-- start INPUT MATERIAL --

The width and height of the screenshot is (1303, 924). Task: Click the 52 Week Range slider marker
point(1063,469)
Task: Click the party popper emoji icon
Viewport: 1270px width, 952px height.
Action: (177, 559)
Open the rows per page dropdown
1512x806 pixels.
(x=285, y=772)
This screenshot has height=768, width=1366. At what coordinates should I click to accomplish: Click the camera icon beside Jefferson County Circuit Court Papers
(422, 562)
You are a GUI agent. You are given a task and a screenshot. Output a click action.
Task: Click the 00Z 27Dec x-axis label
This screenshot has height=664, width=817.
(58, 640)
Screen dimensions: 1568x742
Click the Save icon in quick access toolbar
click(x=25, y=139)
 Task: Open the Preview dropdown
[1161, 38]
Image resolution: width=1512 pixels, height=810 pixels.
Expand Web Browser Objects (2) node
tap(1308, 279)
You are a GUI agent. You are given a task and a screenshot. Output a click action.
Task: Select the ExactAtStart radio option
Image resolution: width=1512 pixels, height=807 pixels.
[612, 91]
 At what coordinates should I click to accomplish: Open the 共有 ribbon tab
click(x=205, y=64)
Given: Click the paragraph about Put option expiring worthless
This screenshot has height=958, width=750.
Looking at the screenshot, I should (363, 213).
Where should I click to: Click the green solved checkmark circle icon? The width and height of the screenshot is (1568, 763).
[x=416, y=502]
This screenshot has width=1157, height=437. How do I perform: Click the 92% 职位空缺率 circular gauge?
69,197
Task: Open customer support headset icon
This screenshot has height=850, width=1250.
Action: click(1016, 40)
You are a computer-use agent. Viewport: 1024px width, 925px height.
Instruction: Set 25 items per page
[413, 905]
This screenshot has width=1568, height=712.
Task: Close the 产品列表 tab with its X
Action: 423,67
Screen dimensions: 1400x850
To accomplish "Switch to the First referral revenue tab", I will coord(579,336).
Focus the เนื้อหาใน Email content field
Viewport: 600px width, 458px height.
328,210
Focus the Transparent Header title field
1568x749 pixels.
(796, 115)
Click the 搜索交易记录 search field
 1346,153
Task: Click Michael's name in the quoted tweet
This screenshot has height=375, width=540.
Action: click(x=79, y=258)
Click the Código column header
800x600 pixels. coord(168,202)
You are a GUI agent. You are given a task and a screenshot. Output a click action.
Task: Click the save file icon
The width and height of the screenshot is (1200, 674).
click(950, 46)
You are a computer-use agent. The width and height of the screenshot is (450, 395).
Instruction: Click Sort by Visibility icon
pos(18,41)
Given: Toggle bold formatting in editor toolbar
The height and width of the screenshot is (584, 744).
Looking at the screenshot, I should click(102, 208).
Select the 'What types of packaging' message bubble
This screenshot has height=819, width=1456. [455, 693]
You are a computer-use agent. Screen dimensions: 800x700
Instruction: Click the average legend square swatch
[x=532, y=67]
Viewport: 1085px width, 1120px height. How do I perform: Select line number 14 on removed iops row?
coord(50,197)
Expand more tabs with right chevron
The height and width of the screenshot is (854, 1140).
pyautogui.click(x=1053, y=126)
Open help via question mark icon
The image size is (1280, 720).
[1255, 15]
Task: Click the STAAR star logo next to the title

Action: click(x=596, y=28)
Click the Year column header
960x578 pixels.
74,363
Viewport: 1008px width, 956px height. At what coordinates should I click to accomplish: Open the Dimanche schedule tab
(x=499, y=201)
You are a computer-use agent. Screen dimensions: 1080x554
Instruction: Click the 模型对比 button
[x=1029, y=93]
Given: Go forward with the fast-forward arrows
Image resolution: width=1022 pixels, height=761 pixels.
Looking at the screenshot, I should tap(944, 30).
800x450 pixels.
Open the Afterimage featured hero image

-- end INPUT MATERIAL --

- [TASK OBJECTIVE] Rewrite the entries as a numbered list, one line per item and no blank lines, from the first line through the line containing "(x=285, y=772)".

- [RESULT FOR THIS TASK]
1. The width and height of the screenshot is (1303, 924). Task: Click the 52 Week Range slider marker
2. point(1063,469)
3. Task: Click the party popper emoji icon
4. Viewport: 1270px width, 952px height.
5. Action: (177, 559)
6. Open the rows per page dropdown
7. 1512x806 pixels.
8. (x=285, y=772)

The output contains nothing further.